Il apparaît que la collecte et le traitement de l’information comme son stockage dans la mémoire et les capacités de rappel sont liés au développement. [...] Le travail d’intégration d’un événement par la mémoire sera d’autant meilleur que la structure cognitive correspondante sera complexe et sophistiquée. Toutefois [la sophistication cognitive] peut aussi avoir un effet négatif dans le sens où les connaissances que possède une personne lors du rappel d’un événement peuvent conduire à l’invention de détails inexistants. Dans ce sens nous devons admettre le risque que : plus l’enfant est âgé, plus il est porté à se servir de l’information contenue dans son scénario personnel pour reconstituer un événement donné et y ajouter des détails qui, en réalité, pourraient ne pas avoir été présents dans son déroulement. [En conclusion] bien que le jeune enfant fournisse moins de détails, leur rappel est généralement aussi exact que celui de l’enfant plus âgé, les erreurs concernant habituellement la description physique (en particulier la taille, le poids et l’âge), la durée temporelle et les couleurs. (Berclaz & Dard, 2010, p. 18)
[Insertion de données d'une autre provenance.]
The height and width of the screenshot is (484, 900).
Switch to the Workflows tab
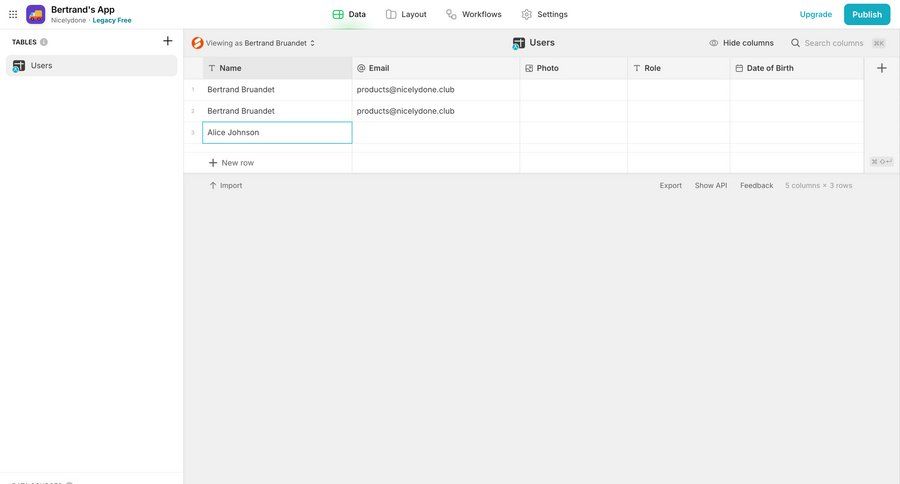(473, 14)
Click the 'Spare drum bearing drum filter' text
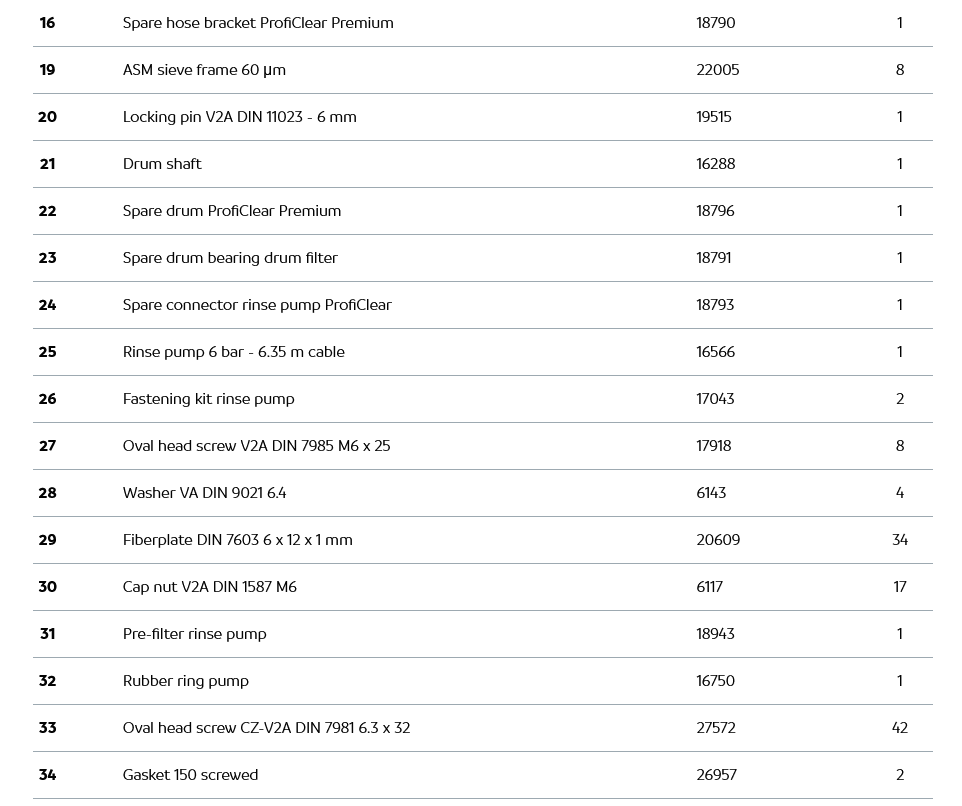This screenshot has width=962, height=806. click(x=230, y=258)

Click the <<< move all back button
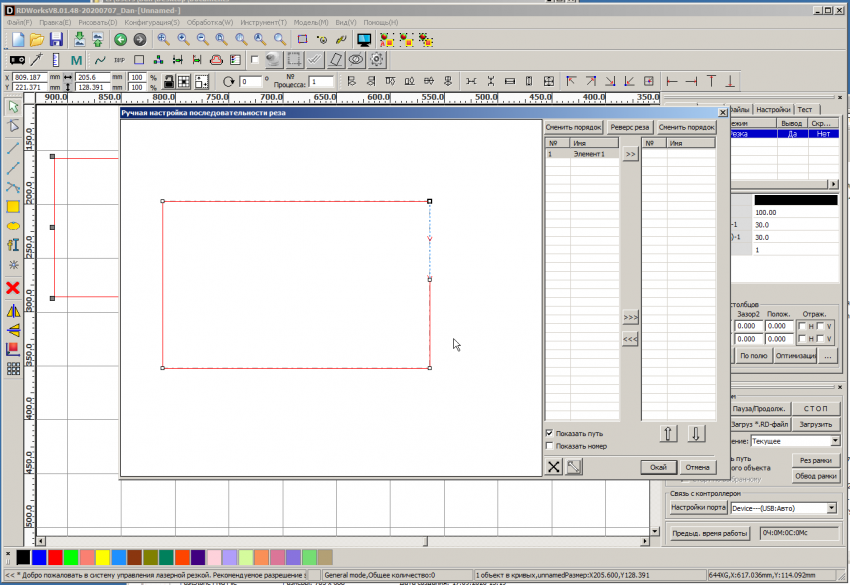pos(630,339)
En conséquence, il peut donc être important de rassurer un enfant qui serait retenu de livrer un récit d’un événement du fait qu’il doute de sa propre capacité à se remémorer les faits ; le tri de ces informations, leur analyse critique et leur exploitation relèvent du travail de l’enquêteur et l’enfant devrait se sentir “déchargé” de cette responsabilité, qui ne doit pas constituer pour lui une entrave à s’exprimer.

Henriette Haas suggère encore d’être attentifs au phénomène de confusion quant à la source (source misattribution error), auquel les enfants sont plus sujets que les adultes : Le souvenir est précis, mais est-on sûr qu’il soit lié à un événement vécu ? Peut-il avoir été vu à la télévision ? ou avoir été relaté par un tiers ? La professeure en psychologie légale ajoute que ce phénomène peut être lié à un effet suggestif :

Une éventuelle suggestion des faits n’est pas forcément acceptée et intégrée tout de suite. Elle peut s’installer plus tard, dans une audition ultérieure, par le biais d’une mauvaise attribution des sources. Le sujet croit se rappeler quelque chose depuis toujours, alors qu’en fait, il ne se le rappelle que depuis la suggestion. (Haas, 2003, pp. 33-34)

Là encore, le travail de l’enquêteur sera d’identifier les possibles sources de suggestion.